- The paper proposes a model-agnostic functional clustering technique that groups equivalent code outputs to reduce hallucination-induced errors.
- It leverages behavior-based clustering with a custom test suite, cutting error rates on benchmarks from 65% to 0% at conservative thresholds.
- The method provides scalable confidence estimation, enabling autonomous, high-confidence code generation across diverse LLM architectures.
Eliminating Hallucination-Induced Errors in LLM Code Generation with Functional Clustering
Introduction
The increasing proficiency of LLMs in code generation brings closer the possibility of autonomous, machine-led software development. However, a significant barrier remains: the propensity of LLMs to generate code snippets with minute, yet critical, bugs—hallucination-induced errors such as off-by-one errors and incorrect operator usage. The paper proposes a model-agnostic technique called "functional clustering" to address these hallucination-induced mistakes. This technique effectively minimizes such errors while providing a scalable, exact confidence estimate for the generated outputs.
Methodology
Functional Clustering
Functional clustering is introduced as a black-box approach that leverages behavior-based clustering of multiple candidate code solutions. Instead of relying on syntactic analysis or semantic embeddings, this method assesses the functional equivalence of code outputs based on their performance on a custom-generated test suite. The methodology involves:
- Candidate and Input Sampling: The LLM generates multiple candidate solutions and a set of diverse inputs.

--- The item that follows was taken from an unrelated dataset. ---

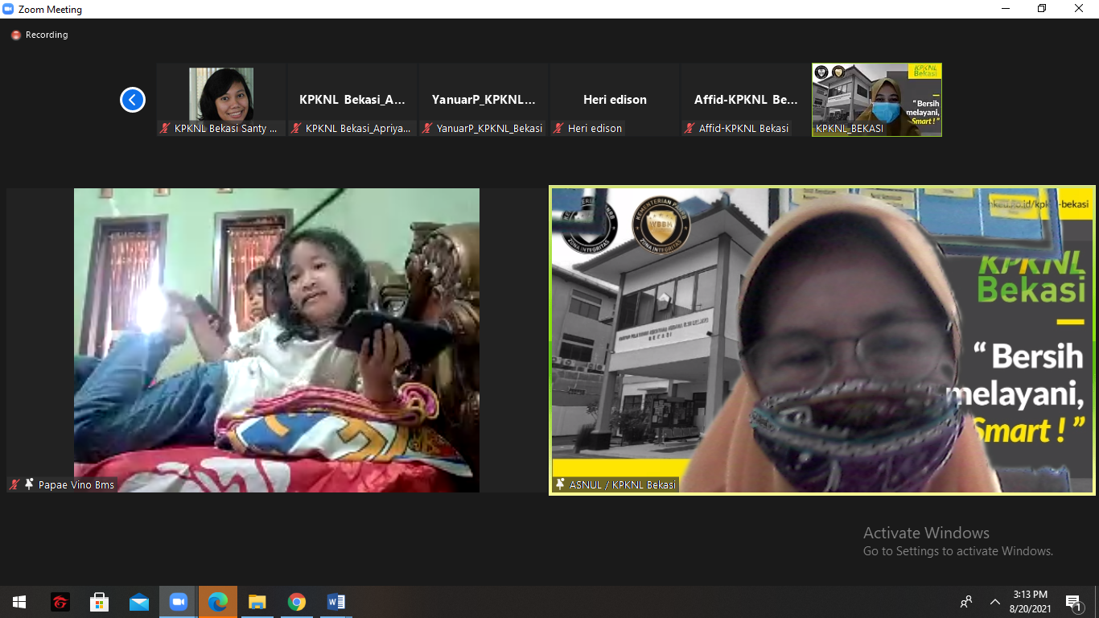Viewport: 1099px width, 618px height.
Task: Click pin icon on ASNUL / KPKNL Bekasi video
Action: [560, 484]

- Execution and Clustering: Each candidate solution is executed using the test inputs in a secure sandbox. Candidates producing identical outputs form equivalence classes.

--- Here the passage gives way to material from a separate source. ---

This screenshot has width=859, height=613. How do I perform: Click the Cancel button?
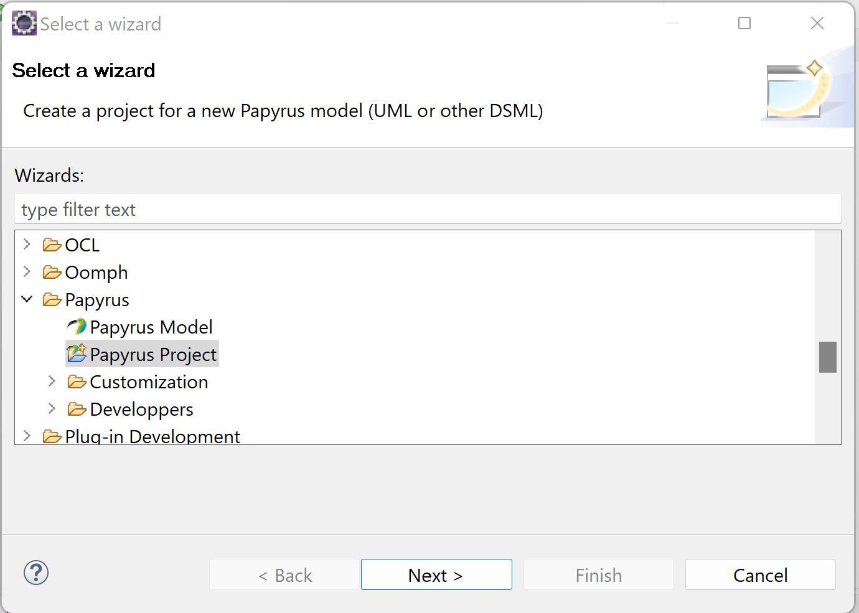(760, 574)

- Confidence Estimation: The largest equivalence class's empirical probability mass is used to estimate the model's confidence.
This approach automatically generates its test cases, obviating the need for human-labeled data. It is model-agnostic and can be applied to any LLM without requiring alterations to the model's architecture or access to its internal workings.
Empirical Results
The paper reports significant error reduction on LiveCodeBench, a standard benchmark for code generation tasks. At a conservative threshold, the error rate drops from approximately 65% to 0%, with a coverage of 15.6%. Importantly, the method's robustness is demonstrated with two leading code LLMs: GPT-4o and Claude-3-Haiku. An analysis of correctness versus confidence on the HumanEval benchmark reveals that functional clustering successfully isolates specification errors from random generation noise, facilitating reliable failure-mode identification.

Figure 1: Correctness versus estimated confidence on HumanEval.
Implications and Future Work
Functional clustering extends beyond error reduction; it provides an operational pathway to scalable, reliable, and autonomous code generation. The technique supports fine-tuned control over the trade-off between accuracy and coverage, allowing practitioners to adjust thresholds per project requirements. This balance ensures that models return only high-confidence results, thereby enhancing their viability in production settings.
Future work may focus on integrating dynamic specification refinements to handle multiple valid outputs and exploiting parallelization to manage computational overheads. Automated error diagnosis and iterative prompt clarification also pose promising avenues for advancing LLM capabilities in software development.
Conclusion
Functional clustering effectively addresses the persistent problem of hallucination-induced errors in LLM-generated code by focusing on functional equivalence through behavioral analysis, thereby setting a foundation for dependable, autonomous code generation. The methodological simplicity and broad applicability of functional clustering underscore its potential as a foundational tool in the evolution of machine-led software development. This operational framework not only enhances the model's reliability but also steers future research toward improving LLM understanding and adaptability in handling varied and complex programming tasks.